Apple ARM binary codesign issue

Jeffrey Walton noloader at gmail.com
Tue Sep 22 22:54:47 UTC 2020


On Tue, Sep 22, 2020 at 6:24 PM Ken Cunningham
<ken.cunningham.webuse at gmail.com> wrote:
> ...
> I'm trying to imagine how Jeremy might prevent hackers from surreptitiously modifying signed binaries with strip or install_name_tool (which is good) while letting people modify signed binaries with strip or install_name_tool without invalidating the signature  -- I don't immediately see how you can have it both ways. But maybe Jeremy has some trick that works for this I can't think of.

I have not looked at Apple signing in a while, so take this with a
grain of salt...

Apple should be signing assets and resources in the bundle, and not
just the binary. That's called "semantic authentication". See David
Wagner and Bruce Schneier's "Analysis of the SSL 3.0 Protocol" (c.
1996).

Lack of semantic authentication is what Android bug 8219321 was all
about, a.k.a Bluebox's "master key" bug or the "one key to rule them
all." Android patched the 8219321 bug in 2013.

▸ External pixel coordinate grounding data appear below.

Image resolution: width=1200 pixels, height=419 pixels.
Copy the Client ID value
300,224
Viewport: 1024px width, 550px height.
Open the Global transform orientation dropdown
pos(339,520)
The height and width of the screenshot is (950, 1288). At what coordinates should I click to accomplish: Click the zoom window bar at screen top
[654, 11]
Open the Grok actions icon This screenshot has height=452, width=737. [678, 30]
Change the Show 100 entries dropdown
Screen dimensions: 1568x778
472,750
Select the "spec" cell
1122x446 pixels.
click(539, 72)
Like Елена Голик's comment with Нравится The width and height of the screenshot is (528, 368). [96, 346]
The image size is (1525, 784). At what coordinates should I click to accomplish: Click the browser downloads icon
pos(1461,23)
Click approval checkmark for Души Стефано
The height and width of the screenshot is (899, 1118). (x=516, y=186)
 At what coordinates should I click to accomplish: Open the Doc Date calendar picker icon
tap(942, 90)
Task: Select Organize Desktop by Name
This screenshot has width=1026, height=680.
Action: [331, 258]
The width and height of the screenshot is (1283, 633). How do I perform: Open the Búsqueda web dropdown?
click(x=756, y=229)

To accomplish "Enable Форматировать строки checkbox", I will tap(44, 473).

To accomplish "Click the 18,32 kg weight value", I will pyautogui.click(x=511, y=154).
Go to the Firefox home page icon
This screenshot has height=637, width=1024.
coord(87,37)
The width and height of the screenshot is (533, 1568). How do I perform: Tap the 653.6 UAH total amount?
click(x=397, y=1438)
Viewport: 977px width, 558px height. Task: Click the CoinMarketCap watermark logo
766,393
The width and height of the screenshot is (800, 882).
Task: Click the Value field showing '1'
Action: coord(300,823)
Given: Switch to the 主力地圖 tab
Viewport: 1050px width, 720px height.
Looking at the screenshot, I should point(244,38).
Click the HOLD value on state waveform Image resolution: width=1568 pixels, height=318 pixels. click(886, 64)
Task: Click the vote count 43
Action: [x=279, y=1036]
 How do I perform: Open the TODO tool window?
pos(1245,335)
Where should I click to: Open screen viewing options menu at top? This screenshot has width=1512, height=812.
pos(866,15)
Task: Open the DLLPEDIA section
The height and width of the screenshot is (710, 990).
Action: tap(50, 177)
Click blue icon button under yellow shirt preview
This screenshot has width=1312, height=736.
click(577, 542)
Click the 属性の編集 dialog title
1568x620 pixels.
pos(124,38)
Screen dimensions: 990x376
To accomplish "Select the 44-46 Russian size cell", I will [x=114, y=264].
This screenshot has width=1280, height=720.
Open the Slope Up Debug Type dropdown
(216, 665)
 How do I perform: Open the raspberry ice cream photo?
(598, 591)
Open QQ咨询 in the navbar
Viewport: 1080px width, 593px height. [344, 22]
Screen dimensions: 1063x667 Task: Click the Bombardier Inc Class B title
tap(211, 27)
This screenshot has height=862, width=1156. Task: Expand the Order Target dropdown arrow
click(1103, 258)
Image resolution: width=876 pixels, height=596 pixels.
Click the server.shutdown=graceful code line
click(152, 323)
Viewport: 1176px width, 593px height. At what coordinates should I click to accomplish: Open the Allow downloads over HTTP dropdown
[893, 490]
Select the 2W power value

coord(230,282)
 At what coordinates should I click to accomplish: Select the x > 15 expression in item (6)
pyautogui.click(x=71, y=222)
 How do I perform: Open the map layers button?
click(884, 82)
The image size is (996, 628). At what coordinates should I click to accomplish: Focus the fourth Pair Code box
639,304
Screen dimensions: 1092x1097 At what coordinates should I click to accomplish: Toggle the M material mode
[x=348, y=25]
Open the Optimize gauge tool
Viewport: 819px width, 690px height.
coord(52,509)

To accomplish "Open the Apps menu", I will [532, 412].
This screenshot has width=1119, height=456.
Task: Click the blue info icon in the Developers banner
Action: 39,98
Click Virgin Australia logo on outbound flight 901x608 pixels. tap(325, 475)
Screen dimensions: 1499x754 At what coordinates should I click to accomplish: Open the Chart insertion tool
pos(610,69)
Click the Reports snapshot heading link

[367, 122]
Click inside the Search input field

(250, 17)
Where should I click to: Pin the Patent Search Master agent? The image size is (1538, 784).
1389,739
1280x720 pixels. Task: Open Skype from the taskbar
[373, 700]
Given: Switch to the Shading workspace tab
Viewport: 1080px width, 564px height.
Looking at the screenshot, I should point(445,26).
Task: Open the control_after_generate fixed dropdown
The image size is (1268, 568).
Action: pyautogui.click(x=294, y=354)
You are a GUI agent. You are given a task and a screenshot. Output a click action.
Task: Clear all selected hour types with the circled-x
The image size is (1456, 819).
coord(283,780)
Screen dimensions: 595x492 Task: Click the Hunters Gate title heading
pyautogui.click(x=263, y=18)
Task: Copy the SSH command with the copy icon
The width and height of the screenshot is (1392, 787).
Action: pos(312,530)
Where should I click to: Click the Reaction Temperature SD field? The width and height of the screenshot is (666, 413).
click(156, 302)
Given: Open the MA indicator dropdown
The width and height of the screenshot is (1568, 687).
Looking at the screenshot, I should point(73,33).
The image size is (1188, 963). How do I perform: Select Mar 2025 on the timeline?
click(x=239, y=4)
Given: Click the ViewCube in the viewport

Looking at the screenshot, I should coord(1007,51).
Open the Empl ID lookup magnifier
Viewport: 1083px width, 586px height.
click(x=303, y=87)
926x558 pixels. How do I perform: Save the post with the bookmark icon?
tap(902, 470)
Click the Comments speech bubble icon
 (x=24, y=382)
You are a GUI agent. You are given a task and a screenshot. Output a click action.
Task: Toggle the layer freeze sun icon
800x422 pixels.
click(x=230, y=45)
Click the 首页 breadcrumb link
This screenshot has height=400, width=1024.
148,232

If you modify the binary or assets in the bundle, you should have to
resign the bundle. I don't think there's anything inherently insecure
about (re)signing a bundle after modification. Or nothing comes to
mind (for me).

The standard caveats apply, like the codesign tool should make an
insignificant modification before signing, like adding a whitespace to
an XML file or text file. And codesign tool should calculate the
digest itself, and not sign a precomputed digest. Never trust someone
else's hash. Calculate the hash yourself.